De allí la razón de este homenaje que le estamos rindiendo hoy al Batallón Valencey de Carabobo, y a su conductor Tomás García, al inaugurar esta columna conmemorativa en el propio Campo donde se libró la célebre Batalla. El coronel Tomás García aparece ante los ojos de todos, adornado con la investidura de una gallarda estampa criolla; poseedor de una simpatía personal avasalladora. Esto explica en parte el hecho de que algunos se hayan complacido en señalarlo como venezolano, nacido en tierras de Falcón, y también la circunstancia de que en las filas del Batallón Valencey se conservara para el momento de la Batalla de Carabobo un 50% de soldados venezolanos, que todavía estaban luchando al lado de las fuerzas realistas. Y esto puede explicar, igualmente, el hecho muy significativo de que en aquella hora crítica para las armas españolas, fuera Tomás García y no el general La Torre, el encargado de organizar y dirigir aquella retirada estupenda. Por aquí, por el hilo de estos detalles, podemos ver con bastante claridad la mezcla de ese conjunto étnico y heroico, que hace de España y América en aquellos momentos estelares una sola pieza. Una pieza de acero toledano: de ese acero de buena ley, que algunas veces puede llegar a doblarse, pero que no se rompe. De ese acero que caracteriza y simboliza el temple, la hidalguía y la nobleza del alma castellana.
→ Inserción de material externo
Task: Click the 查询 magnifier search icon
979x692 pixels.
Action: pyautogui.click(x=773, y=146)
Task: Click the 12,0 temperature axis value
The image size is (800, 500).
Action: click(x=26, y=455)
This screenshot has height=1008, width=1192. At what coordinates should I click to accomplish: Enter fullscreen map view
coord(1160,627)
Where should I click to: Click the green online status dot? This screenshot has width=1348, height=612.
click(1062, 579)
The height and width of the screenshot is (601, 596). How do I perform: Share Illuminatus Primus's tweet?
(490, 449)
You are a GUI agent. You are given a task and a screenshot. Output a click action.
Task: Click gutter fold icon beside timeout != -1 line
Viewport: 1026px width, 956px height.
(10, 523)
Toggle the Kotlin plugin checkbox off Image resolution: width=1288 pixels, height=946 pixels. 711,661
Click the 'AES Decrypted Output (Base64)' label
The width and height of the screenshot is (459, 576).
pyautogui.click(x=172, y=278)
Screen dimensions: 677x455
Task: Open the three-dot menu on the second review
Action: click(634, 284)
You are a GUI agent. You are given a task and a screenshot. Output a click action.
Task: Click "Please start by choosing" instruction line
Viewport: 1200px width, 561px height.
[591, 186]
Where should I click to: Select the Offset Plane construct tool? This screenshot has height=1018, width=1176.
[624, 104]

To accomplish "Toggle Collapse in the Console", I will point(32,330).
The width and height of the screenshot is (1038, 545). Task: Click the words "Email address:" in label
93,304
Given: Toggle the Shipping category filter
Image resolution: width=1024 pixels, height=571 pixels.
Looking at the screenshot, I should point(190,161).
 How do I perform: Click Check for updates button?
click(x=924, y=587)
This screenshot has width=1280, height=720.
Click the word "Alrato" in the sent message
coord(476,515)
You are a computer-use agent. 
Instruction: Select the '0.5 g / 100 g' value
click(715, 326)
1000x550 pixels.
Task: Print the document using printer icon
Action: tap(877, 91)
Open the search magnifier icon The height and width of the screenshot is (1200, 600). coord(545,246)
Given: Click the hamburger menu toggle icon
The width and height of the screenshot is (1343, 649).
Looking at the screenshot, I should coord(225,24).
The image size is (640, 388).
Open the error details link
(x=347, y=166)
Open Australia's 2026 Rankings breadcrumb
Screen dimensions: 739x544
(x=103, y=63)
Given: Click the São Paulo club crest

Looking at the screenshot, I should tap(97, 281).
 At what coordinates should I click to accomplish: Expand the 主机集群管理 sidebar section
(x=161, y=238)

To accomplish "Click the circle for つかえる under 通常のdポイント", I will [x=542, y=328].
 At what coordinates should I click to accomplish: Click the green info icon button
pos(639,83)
Los héroes nuestros, los grandes varones de la Gesta, fueron capaces de ganar, como los más aguerridos peninsulares de todos los tiempos, grandes batallas. Y hasta de ganarlas después de muertos, como Don Rodrigo Díaz de Vivar, que es, en definitiva, el mismo caso de Bolívar: porque Bolívar le está ganando en estos momentos a la Madre Patria, siglo y medio después de muerto, la mejor de sus  batallas. Y esta batalla, señoras y señores, la estamos presenciando y la seguiremos presenciando nosotros. Una batalla incruenta. La batalla del sentimiento, del amor ancestral; la batalla de una formal identificación telúrica, que hunde sus raíces en la filosofía de la historia. Y Bolívar no está solo en el momento de alcanzar esta resonante victoria; lo acompañan otros dos vástagos ilustres de esta vasta comunidad hispanoamericana: Don Francisco de Miranda y Don Andrés Bello. Los tres juntos han conquistado con carácter definitivo el corazón de la Madre Patria. Ellos son hoy para España tres figuras señeras de la raza, tres flores de estirpe. Manos de escultores peninsulares y de escultores canarios, han venido moldeando en los últimos años, hermosos monumentos para exaltar la memoria, exponiéndolos a la contemplativa admiración de los demás países del mundo. Esos monumentos se alzan en Madrid, en Zaragoza, en Barcelona, en Cádiz, en Santander, y también en Garachico, en las Islas Canarias.

Y nosotros le decimos a España:

-                  Madre: son tus hijos. Está bien que les hagas justicia. Estos hombres fueron hechos con tu propia carne y con tu propia sangre; también fueron bruñidos en el fuero heroico que recalentó y templó la voluntad de los más recios varones de España; lucen, además, un nuevo ingrediente: el temple y el valor, y el amor a la libertad de nuestros abuelos caribes. Son tus hijos. Tus hijos nacidos en América, que hoy regresan con orgullo a la Madre Patria, convertidos en bronce.

Así lo reconoce la Gloria. Así lo reconoce la Historia. Y la Historia y la Gloria, unidas, jamás podrán equivocarse.


Alfonso Marín.


Campo de Carabobo,  3 de julio de 1976.

Tomado del Libro "El Balcón de la Historia", Alfonso Marín 1976.